Chroniques de l’ordinaire bordelais. Épisode 192

Marie-Lou

Régulièrement on se fait des petits coucous de derrière nos fenêtres. Elle se plaint, à force de mimiques, de ses hôtes qui refusent qu’elle mette des plantes, alors que j’arrose copieusement ma jardinière qui déborde sur la rue.

Marie-Lou vit en face au « Nouvel hôtel tout confort », l’un de trois de cette ruelle vieillotte où des enfants jouent encore sur les trottoirs.

La journée, quand elle est suffisamment en forme, elle ajuste son bonnet, ferme bien son blouson et, accompagnée de sa canne, part à l’angle de la rue faire la manche, comme plusieurs autres de nos voisins.

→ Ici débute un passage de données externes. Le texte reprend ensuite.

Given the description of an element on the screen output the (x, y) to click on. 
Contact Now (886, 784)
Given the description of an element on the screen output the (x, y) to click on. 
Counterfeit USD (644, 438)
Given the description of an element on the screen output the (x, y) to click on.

Il arrive que je ne la voie pas pendant plusieurs jours. Une seule fois elle m’a demandé un service : lui rapporter ses médicaments de la pharmacie.

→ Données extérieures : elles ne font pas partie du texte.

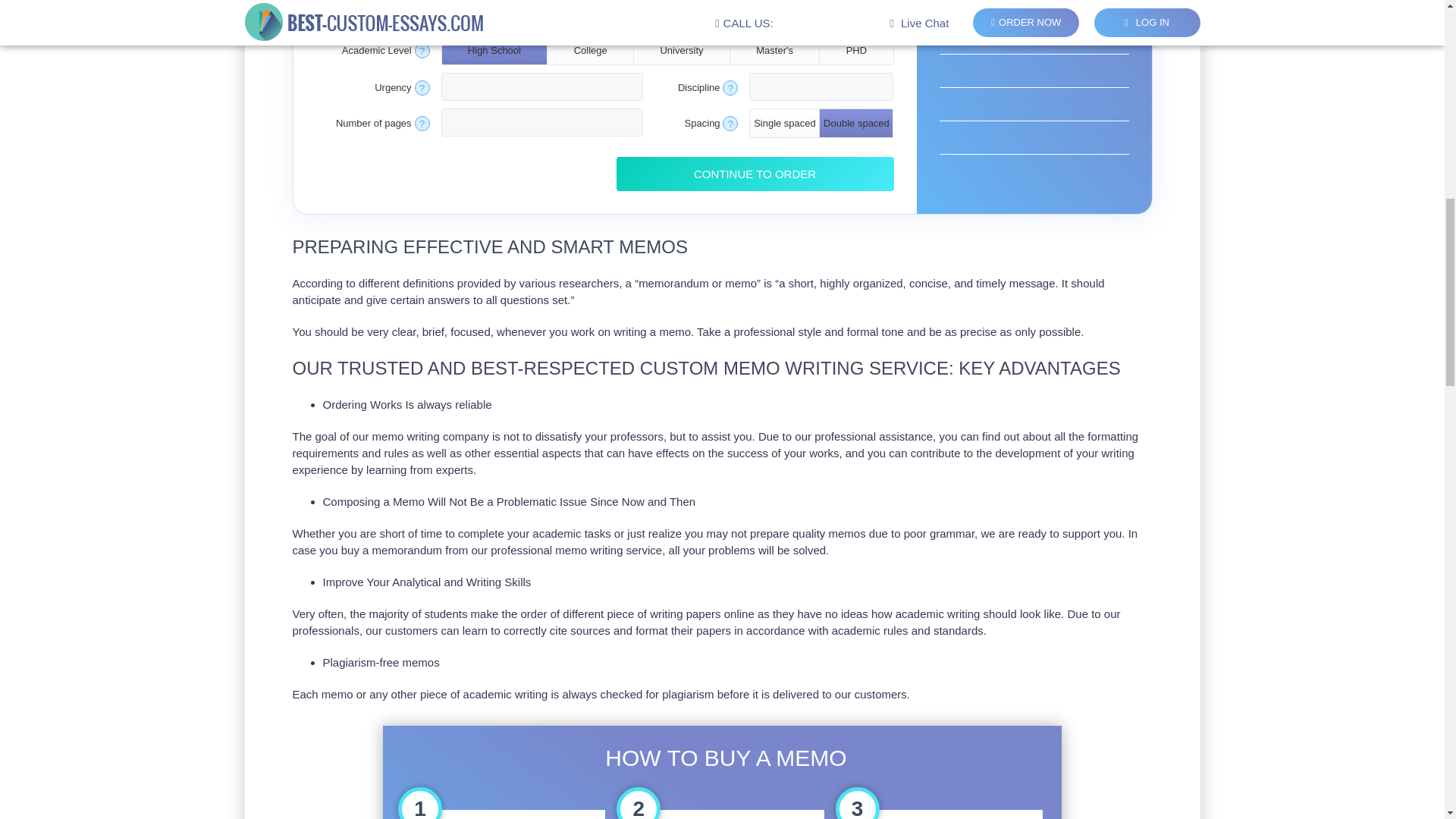
Continue to order (754, 173)
Given the description of an element on the screen output the (x, y) to click on. 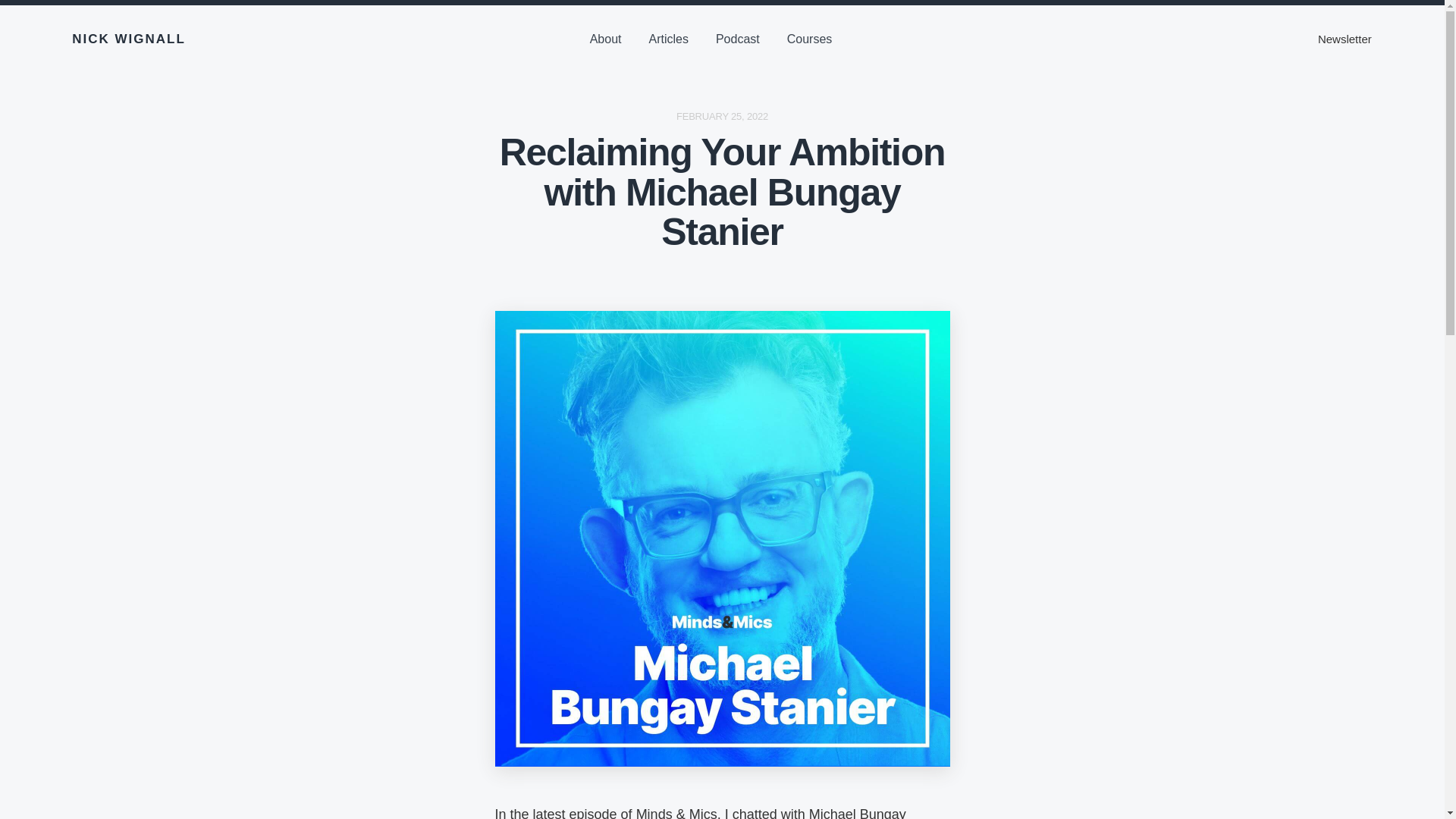
Articles (667, 39)
Podcast (722, 116)
Courses (737, 39)
Newsletter (809, 39)
About (1344, 38)
NICK WIGNALL (605, 39)
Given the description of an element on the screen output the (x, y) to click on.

Noël dernier, elle avait un cadeau pour moi ! Elle m’a lancé alors une boîte enroulée dans un sac plastique : une bouteille d’eau de Cologne. Elle m’avait déjà donné l’an dernier une pompe à vélo, dont elle n’avait pas l’utilité et qui, si elle la gardait, avait toutes les chances d’être volée… Elle craignait les vols, elle craignait ses voisins, elle craignait les jumeaux qui tiennent l’hôtel d’une main de fer.

Marie-Lou n’est plus dans l’encadrement de sa fenêtre du deuxième étage, ni son pot de fleurs en plastique.

La chambre a été repeinte, comme après chaque départ.